How better decision making can positively impact the business of wealth
Have you ever thought if you are engaged and immersed in the business of wealth that your success and that of your business, family or clients is often the result of making good decisions? Conversely it does not take much imagination to figure out that bad decision making can cause carnage.
Developing the skills to make good decisions is critical in both businesses, within the family and in your personal life.
Let’s start by asking the question, what is decision making? A simple answer could be that your decision making can be viewed as the mental model you possess of your actions or process in making your decisions. Of course, some of the time our decisions are based on logic and at other times they can be emotional, irrational or perhaps confusing.
Best practice is a reduced focus on the outcome and instead a greater focus on the process used for your decision making.
Good decision making should not to be judged by whether the outcome is successful. Why so? Because some good decisions can lead to bad outcomes and bad decisions can still lead to good outcomes. Unless you are clairvoyant, the future cannot be predicted. There are other factors that cannot be predicted that can affect the outcome despite making the best decision possible e.g. the black swan syndrome. Skipping a process due to a lack of time, knowledge or resources is not an excuse, it’s the recipe for poor decision making.
Therefore, to improve your decision-making skills, focus on how comprehensive your decision-making process is.
Takeaway any of the required skills and decision-making suffers. Improve these skills and people become more effective, teams become more productive, employees become more satisfied, businesses become more successful, clients happier and families better positioned and more cohesive.
What are these skills?
Making good decisions requires several skills. Five key skills are:
To maintain a high degree of self-awareness
To maintain self- control
To be able to communicate effectively
The ability to recover quickly and pivot from setbacks
The capacity to trust
Applying these skills also requires a clear process you can have confidence in. As an example, a process could involve the following:
Identify the decision
Undertake your homework of required facts and information
Identify the options- exercise your brain to work these through
Weigh the probabilities and possibilities i.e. the pros and cons
Obtain objective opinions and feedback from trusted people
Make your decision and monitor the results
Some may go through thinking through this process quite fast while others cognitively process it far slower. Daniel Kahneman wrote about this in his book “Thinking, fast and slow”. His book tours the mind and explains the two systems that drive the way we think- System 1 is fast, intuitive and emotional while system 2 is slower, more deliberative and logical. While beyond this article, the book is a good read on how and when to use the 2 systems in your decision making.

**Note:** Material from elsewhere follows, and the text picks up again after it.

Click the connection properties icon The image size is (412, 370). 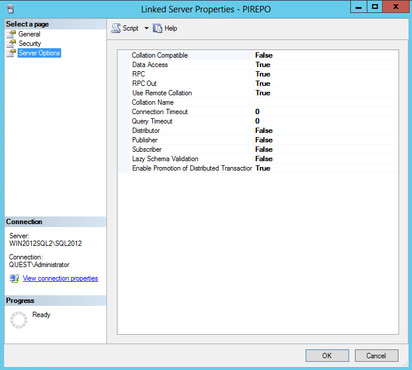(x=14, y=278)
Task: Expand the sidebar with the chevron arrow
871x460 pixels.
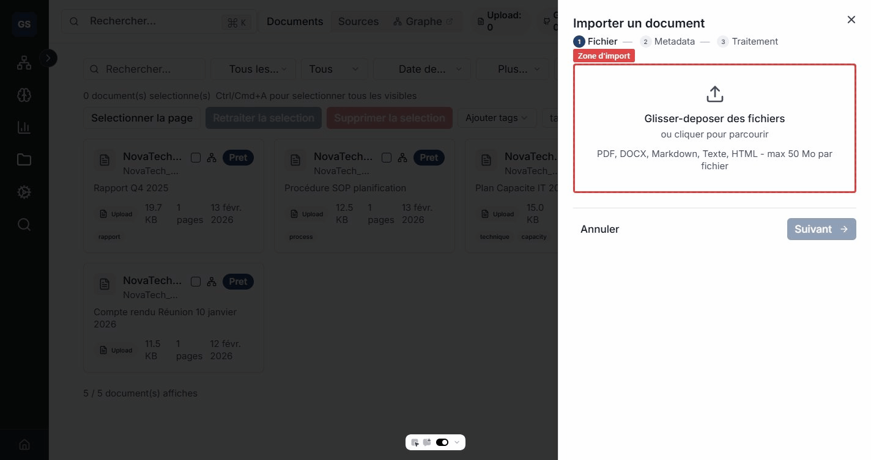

Some last practical thoughts in developing the skills to make better decisions:
Take your time but don’t procrastinate, as this can lead to chaos due to indecisiveness (procrastination itself is a separate issue that needs to be overcome in order to make good decisions)
Gather the facts- all of the facts!
Stay open to all possibilities; put another way, have an open mindset.
Create rules/boundaries that are important for you and that you can communicate to others
Rest or sleep on the issues to be decided on; the issues and the decisions required always seems to be clearer after a good night’s sleep
Every organization, team leader, family member or individual has a unique constellation of issues that can negatively impact decision-making—causing them to avoid certain conversations, have ineffective conversations, put off taking decisive action to solve problems, or allow emotions to cloud judgment.
Developing and learning skillsets, including emotional intelligence, resilience, trust, teaming, communication and other management skills are key to developing great decision-making skills .Enhancing decision making skills among teams, executives, families or an entire enterprise takes all of the disparate desires, fears, values, needs, and beliefs of the five generations in today’s workplace into account and deploys skills to create cultures where everyone can feel engaged, empowered and play to their strengths.